Menganguk seraya berkata, "Iya, dan sudah tidur. Anak itu sangat manis. Ngomong-ngomong, di mana kedua orang tuanya?"

Dirga terdiam. Agnia menjadi merasa tidak enak telah menanyakannya tadi. "Maaf kalau pertanyaanku menyingung perasaanmu.'

"Tidak, bukan begitu. Sebaiknya kita bicara di bawah agar Maira tidak terbangun mendengar suara kita berdua."
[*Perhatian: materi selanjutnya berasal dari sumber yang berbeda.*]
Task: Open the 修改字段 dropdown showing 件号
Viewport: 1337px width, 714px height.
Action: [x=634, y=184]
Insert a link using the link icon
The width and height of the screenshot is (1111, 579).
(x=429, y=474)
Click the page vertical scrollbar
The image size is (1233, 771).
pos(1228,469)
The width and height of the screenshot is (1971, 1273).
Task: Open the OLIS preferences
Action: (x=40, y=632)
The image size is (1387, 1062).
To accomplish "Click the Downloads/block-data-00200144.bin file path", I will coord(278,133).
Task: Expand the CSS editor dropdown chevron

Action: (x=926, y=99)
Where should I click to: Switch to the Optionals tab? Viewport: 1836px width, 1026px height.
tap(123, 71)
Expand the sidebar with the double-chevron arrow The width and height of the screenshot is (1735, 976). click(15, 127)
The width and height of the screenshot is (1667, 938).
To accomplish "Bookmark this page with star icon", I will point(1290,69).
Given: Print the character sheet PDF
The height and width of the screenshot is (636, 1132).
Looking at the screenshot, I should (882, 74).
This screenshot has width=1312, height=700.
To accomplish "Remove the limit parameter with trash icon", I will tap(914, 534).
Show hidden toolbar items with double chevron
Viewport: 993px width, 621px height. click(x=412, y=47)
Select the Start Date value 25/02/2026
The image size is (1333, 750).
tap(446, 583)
Keduanya kini duduk di ruang santai. Agnia melihat poto seorang wanita yang sedang tersenyum menghadap kamera. "Apa Maira ....?"

"Benar. Maira adalah anak Salsa."

"Ohh. Wajah mereka berdua mirip." Agnia menatap foto Salsa.

"Ya. Semoga nasib Maira jauh lebih baik ketimbang ibunya."

"Aku merasa tidak enak membuatmu mengingat lagi tentang kenangan buruk itu."

"Aku mencoba untuk berdamai dengan masa lalu."

Agnia mengangguk anggukan kepaala. "Oiya, untuk apa membawaku ke sini?"

"itu ...." Dirga bahkan tak tahu alasannya mmebawa Agnia ke rumah. "Maira, ya karena Maira."

"Maksudnya? Aku tidak mengerti?"

"Maira menungguku pulang. Anak itu pasti tak kunjung tidur jika aku belum berada di rumah." Dirga mencoba beralasan.

"Berarti tadi kamu sedang berada di kantor saat kuhubungi."

"Ya, tapi pekerjaanku sudah selesai saat itu. Jadi sangan merasa tidak enak dan sungkan."